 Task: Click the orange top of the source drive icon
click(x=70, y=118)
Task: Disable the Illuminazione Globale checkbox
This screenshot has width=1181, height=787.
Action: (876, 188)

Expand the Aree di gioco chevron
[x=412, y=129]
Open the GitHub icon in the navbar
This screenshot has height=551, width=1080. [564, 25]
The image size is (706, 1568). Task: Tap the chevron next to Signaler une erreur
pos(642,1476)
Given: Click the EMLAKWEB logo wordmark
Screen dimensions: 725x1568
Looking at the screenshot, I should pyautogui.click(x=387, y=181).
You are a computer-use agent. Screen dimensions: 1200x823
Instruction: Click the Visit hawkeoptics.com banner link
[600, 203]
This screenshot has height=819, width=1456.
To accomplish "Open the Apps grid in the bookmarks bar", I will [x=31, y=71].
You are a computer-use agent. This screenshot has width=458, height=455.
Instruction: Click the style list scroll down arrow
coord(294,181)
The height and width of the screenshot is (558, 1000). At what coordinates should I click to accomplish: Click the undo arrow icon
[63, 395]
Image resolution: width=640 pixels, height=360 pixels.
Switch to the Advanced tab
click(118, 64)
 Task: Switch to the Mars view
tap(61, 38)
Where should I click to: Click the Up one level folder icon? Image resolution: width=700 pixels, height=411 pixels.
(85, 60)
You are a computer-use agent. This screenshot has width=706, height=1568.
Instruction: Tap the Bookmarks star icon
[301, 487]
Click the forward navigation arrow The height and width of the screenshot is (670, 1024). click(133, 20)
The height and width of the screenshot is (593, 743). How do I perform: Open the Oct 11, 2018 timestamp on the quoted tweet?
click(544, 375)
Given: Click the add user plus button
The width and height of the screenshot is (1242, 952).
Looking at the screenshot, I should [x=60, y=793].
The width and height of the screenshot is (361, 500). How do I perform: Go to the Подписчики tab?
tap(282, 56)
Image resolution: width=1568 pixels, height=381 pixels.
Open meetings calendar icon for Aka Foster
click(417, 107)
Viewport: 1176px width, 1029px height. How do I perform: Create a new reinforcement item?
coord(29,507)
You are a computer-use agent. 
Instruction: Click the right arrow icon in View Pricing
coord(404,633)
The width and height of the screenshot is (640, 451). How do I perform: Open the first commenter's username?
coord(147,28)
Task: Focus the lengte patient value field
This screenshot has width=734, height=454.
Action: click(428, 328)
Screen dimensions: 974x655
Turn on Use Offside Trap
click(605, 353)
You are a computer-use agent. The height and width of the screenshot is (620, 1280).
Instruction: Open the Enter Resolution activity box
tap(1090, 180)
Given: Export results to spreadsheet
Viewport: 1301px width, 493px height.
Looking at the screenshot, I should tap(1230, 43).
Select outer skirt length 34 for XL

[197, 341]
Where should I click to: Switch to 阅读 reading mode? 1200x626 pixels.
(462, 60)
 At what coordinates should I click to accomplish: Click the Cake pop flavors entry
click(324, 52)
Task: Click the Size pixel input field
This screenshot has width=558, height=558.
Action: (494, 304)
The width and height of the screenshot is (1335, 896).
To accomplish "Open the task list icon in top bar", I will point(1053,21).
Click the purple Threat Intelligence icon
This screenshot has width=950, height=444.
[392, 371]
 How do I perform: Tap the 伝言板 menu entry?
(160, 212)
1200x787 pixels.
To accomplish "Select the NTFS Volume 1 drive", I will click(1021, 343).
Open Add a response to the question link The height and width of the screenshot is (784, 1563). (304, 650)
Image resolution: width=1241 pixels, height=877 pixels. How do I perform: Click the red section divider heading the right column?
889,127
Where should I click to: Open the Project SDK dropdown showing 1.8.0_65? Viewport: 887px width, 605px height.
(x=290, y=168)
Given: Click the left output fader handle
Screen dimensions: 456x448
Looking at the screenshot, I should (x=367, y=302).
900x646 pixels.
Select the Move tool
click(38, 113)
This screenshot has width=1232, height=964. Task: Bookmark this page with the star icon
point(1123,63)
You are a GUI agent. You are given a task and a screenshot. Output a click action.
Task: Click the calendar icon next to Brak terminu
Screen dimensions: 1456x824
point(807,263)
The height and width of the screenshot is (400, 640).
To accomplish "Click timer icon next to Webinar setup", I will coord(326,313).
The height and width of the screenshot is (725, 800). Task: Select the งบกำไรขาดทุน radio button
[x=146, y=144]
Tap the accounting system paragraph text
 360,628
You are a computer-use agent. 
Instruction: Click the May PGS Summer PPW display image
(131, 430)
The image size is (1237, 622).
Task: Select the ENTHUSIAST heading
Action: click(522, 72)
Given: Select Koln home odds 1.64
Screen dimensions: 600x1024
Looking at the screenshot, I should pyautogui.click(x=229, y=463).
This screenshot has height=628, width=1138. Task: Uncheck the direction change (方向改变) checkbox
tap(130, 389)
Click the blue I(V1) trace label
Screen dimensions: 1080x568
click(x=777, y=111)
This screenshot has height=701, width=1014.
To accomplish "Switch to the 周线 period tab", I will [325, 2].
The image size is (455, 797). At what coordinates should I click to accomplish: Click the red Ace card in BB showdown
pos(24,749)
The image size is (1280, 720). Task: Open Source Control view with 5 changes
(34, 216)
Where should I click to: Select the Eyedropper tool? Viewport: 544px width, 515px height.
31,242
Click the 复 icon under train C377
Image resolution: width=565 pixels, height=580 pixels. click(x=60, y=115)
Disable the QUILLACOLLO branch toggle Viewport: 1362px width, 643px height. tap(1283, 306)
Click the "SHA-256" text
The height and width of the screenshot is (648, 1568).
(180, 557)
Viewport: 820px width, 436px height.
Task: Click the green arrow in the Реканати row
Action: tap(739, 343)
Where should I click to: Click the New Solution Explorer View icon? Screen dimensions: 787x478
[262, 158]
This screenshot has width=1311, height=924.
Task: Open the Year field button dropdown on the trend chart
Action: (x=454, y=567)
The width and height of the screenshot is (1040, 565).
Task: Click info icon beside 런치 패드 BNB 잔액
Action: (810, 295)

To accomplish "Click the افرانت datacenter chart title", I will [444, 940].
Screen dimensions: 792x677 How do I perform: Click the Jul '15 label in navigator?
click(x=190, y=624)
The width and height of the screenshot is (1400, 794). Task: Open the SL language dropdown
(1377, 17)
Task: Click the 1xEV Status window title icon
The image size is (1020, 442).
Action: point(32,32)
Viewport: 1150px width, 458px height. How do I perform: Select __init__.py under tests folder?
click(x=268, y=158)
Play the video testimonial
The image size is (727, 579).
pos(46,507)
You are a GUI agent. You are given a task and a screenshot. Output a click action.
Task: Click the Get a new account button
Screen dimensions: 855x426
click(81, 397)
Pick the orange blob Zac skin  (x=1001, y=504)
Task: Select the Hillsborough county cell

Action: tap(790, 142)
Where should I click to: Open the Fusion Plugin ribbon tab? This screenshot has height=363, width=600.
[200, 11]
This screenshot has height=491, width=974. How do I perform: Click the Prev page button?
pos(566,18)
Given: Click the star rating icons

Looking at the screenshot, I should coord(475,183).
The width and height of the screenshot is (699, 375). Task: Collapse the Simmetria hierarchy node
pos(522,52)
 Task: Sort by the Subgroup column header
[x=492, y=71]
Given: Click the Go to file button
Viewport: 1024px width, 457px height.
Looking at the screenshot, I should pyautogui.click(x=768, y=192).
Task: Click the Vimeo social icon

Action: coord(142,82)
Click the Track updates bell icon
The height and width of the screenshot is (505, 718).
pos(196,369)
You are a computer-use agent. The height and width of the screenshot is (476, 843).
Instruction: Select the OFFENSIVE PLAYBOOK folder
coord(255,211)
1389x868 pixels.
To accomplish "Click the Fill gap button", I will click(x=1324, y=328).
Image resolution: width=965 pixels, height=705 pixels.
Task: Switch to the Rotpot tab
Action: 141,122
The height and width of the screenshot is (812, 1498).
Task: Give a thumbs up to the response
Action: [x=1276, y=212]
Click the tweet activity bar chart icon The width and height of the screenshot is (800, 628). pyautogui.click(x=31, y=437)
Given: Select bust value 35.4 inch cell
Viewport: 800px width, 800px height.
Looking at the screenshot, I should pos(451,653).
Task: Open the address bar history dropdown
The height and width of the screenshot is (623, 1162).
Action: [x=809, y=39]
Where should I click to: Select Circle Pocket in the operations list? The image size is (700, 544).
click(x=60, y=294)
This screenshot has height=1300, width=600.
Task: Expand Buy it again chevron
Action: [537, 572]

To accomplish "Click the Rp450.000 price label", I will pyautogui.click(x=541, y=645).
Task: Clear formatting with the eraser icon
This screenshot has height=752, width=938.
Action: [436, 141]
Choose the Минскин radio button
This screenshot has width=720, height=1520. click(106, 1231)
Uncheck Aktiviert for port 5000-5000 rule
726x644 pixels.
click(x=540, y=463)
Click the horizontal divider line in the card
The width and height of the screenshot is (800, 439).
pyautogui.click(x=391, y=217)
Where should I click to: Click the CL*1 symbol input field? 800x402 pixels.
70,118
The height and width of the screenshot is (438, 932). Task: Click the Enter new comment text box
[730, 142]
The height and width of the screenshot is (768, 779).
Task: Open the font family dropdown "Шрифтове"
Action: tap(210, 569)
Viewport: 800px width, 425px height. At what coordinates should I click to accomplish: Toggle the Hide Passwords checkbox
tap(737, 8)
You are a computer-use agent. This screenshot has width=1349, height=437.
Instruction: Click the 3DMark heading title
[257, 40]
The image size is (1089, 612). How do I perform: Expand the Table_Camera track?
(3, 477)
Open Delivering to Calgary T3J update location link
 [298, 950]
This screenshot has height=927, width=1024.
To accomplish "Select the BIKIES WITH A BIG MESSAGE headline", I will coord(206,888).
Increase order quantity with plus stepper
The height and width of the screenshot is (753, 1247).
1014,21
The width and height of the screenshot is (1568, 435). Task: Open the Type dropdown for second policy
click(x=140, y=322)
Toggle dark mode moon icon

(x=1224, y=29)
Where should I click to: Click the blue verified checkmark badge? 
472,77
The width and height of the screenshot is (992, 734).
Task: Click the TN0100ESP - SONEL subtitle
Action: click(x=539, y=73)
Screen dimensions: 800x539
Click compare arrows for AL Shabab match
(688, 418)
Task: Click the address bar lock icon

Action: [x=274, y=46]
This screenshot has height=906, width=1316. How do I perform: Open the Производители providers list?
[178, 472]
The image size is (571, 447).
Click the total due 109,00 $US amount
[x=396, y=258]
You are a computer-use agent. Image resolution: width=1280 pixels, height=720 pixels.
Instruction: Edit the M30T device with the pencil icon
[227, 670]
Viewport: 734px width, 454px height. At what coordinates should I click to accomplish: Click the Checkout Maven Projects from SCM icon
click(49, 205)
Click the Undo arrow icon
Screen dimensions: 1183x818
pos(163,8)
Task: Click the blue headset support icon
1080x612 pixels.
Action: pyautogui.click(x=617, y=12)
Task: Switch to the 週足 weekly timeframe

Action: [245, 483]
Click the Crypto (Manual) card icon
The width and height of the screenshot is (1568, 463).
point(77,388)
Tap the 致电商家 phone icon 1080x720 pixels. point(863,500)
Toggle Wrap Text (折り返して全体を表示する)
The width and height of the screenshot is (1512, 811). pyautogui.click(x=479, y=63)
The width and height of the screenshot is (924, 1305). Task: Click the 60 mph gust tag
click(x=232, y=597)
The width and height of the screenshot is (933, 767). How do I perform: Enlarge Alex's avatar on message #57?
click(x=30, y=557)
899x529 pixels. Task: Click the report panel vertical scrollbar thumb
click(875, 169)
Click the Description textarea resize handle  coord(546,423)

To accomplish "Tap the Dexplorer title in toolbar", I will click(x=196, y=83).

• [Your assignment]:
Count lines, not occurrences: report how many lines in the entries above include the word "plus", as a number alone.

• [Task result]:
2